▶ Data excerpts
*-*-*

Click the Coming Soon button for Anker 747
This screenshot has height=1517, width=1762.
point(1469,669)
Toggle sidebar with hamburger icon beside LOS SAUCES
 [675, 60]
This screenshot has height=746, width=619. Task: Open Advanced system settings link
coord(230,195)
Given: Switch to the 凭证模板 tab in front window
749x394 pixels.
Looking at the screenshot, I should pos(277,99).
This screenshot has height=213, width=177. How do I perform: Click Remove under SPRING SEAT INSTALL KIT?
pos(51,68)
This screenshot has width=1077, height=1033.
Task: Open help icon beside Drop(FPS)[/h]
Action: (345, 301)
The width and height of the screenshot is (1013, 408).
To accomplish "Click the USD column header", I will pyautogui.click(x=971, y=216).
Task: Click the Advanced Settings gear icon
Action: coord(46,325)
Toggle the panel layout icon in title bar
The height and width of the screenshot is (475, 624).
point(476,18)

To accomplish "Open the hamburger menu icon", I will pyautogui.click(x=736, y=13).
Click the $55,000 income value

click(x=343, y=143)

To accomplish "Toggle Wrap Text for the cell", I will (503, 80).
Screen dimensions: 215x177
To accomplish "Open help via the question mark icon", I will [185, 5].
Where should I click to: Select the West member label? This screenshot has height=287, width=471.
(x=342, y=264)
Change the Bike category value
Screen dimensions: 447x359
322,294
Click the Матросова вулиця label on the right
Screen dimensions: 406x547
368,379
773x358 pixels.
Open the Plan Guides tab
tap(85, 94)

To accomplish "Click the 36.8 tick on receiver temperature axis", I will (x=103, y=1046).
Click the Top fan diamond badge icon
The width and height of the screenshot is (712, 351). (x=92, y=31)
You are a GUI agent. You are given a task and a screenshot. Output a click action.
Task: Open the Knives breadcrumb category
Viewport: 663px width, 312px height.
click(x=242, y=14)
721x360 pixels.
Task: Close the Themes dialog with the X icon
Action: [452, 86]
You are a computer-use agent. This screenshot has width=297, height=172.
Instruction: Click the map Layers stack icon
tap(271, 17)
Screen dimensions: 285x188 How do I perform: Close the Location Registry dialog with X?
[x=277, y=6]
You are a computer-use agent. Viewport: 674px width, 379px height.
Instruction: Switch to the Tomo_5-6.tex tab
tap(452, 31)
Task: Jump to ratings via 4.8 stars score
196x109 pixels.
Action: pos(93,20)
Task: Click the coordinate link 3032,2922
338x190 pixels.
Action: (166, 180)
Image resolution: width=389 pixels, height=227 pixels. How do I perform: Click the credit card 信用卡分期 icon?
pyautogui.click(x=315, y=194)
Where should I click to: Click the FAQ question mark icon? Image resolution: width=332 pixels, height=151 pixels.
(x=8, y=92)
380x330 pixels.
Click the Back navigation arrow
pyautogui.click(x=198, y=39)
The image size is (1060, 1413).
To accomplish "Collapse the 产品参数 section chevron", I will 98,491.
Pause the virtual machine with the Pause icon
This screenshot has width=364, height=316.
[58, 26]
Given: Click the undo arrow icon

*-*-*

▶ Exercise requirements
Provide only the count of lines within the entries above that include the string "agent".

▶ Solution for this exercise
3